(THE PROBLEM):
In the records below, find the line holding "Click the Montegrappa club crest"; copy it and every line after it to the end, omitting all images.

(MATERIAL FOR THE TASK):
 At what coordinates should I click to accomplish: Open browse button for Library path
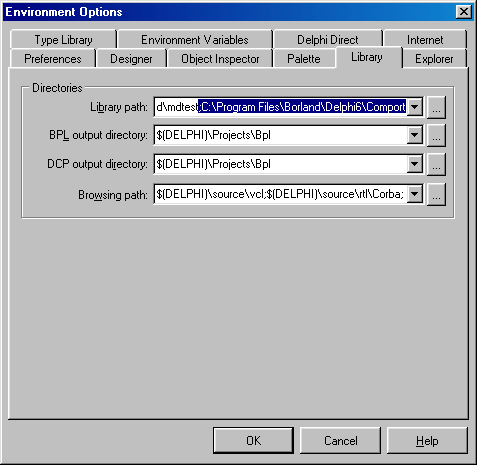[x=436, y=107]
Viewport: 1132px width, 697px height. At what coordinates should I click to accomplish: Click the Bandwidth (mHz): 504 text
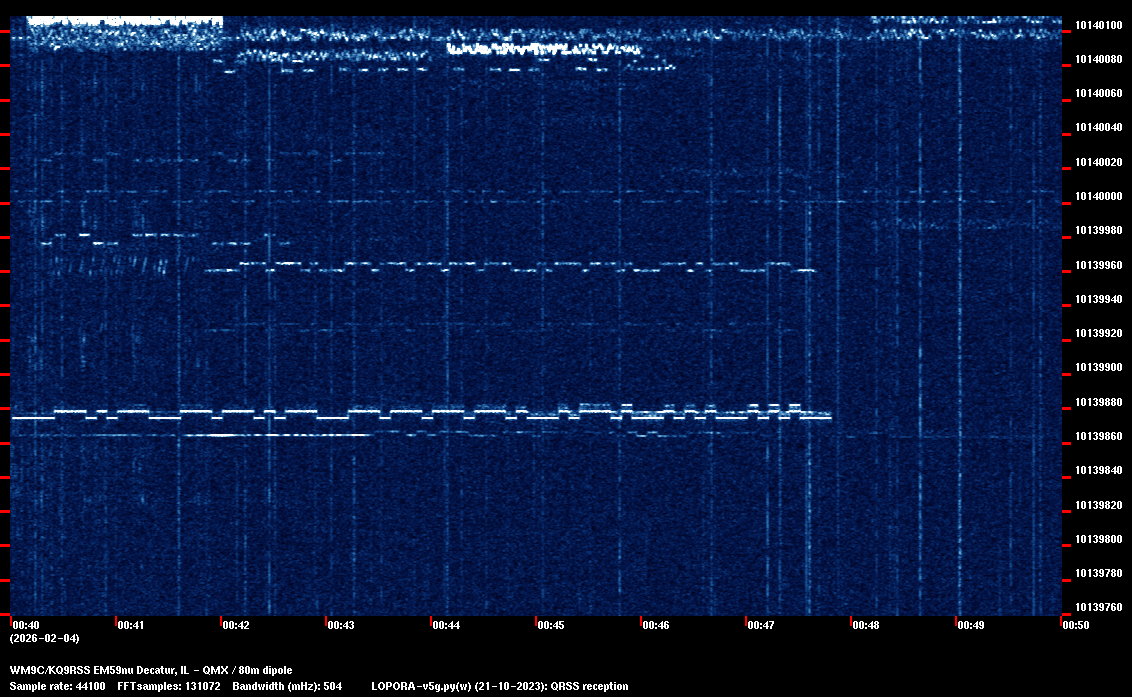click(x=288, y=686)
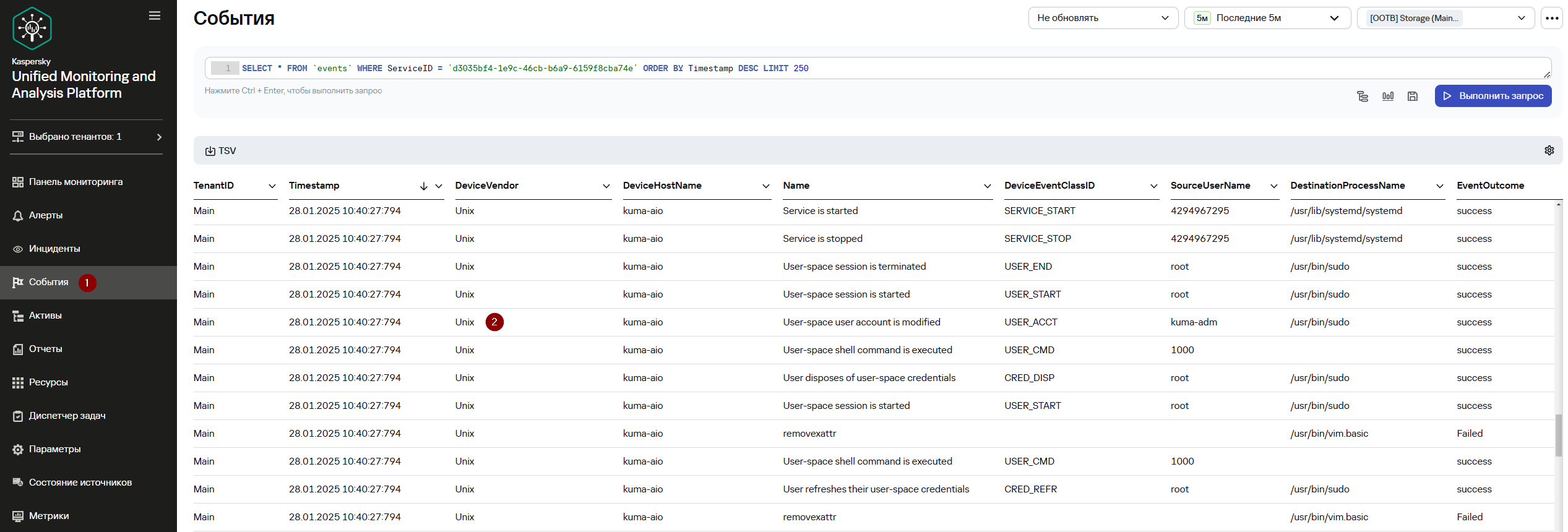Run the query with Выполнить запрос

1493,96
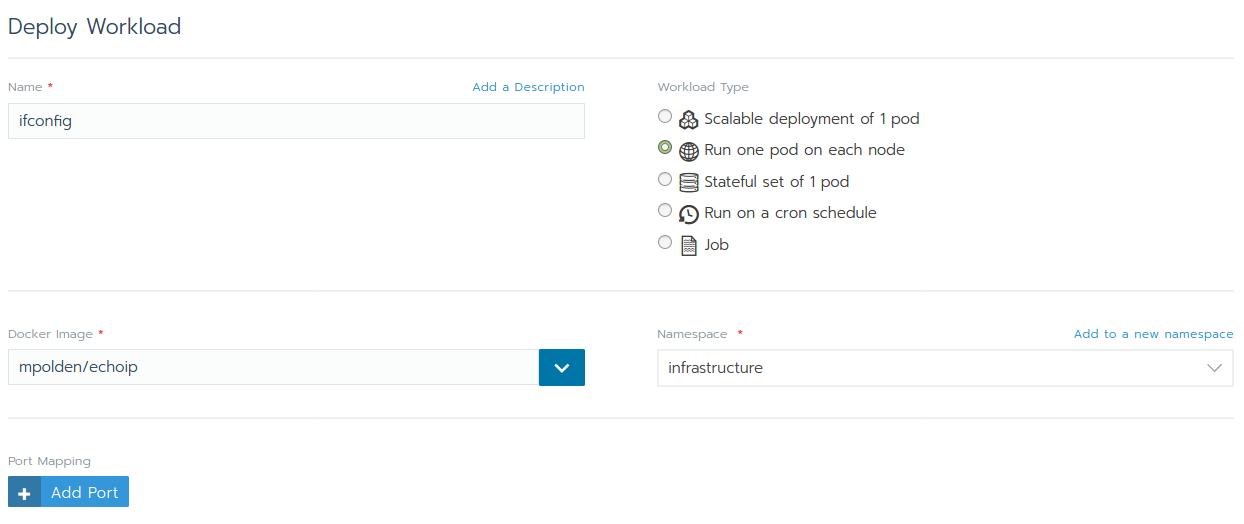Click the Run on a cron schedule label

click(x=790, y=213)
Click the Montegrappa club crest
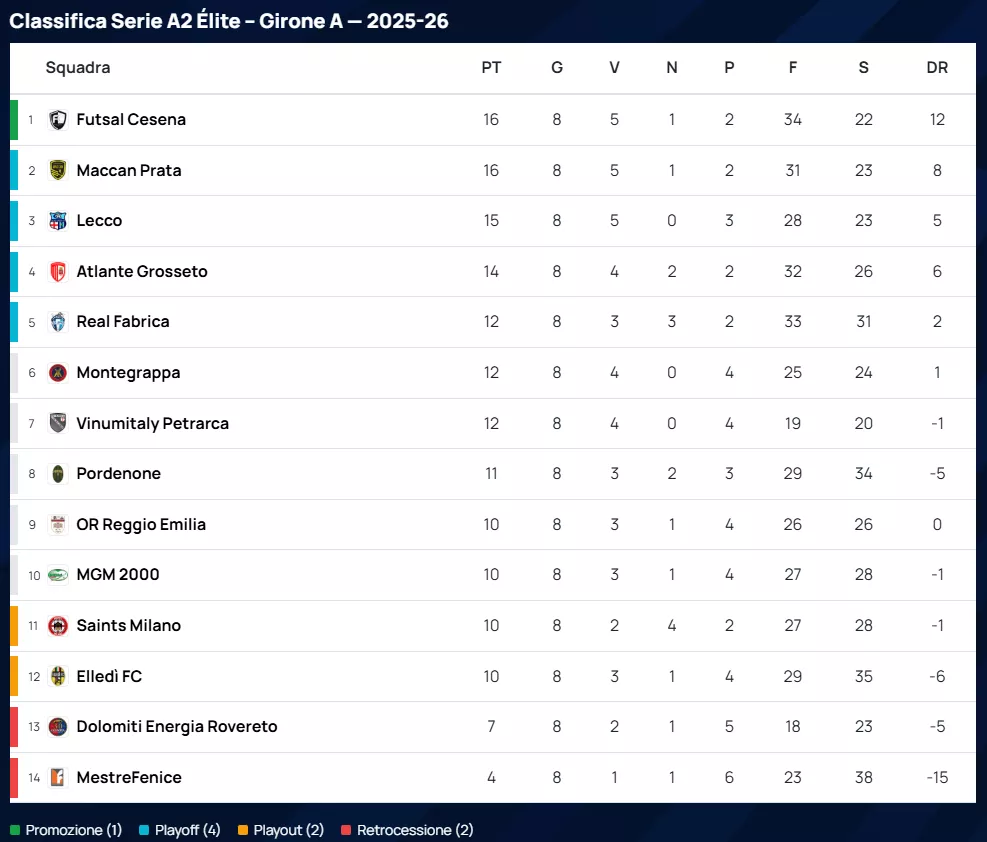 [x=58, y=373]
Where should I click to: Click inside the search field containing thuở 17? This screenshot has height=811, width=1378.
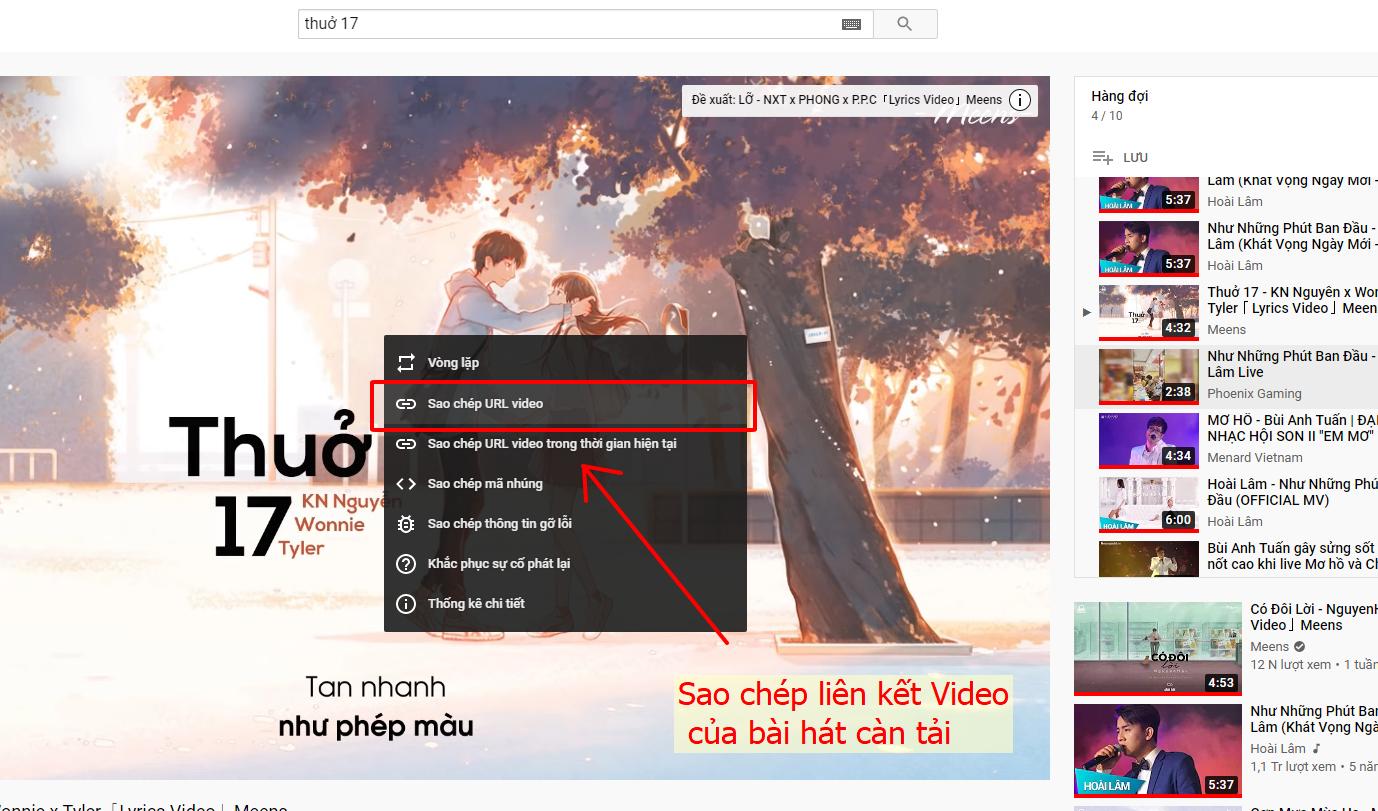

(SOLVED EXERCISE):
Click the Montegrappa club crest
 [x=58, y=373]
Where should I click to: Click inside the search field containing thuở 17? This screenshot has height=811, width=1378.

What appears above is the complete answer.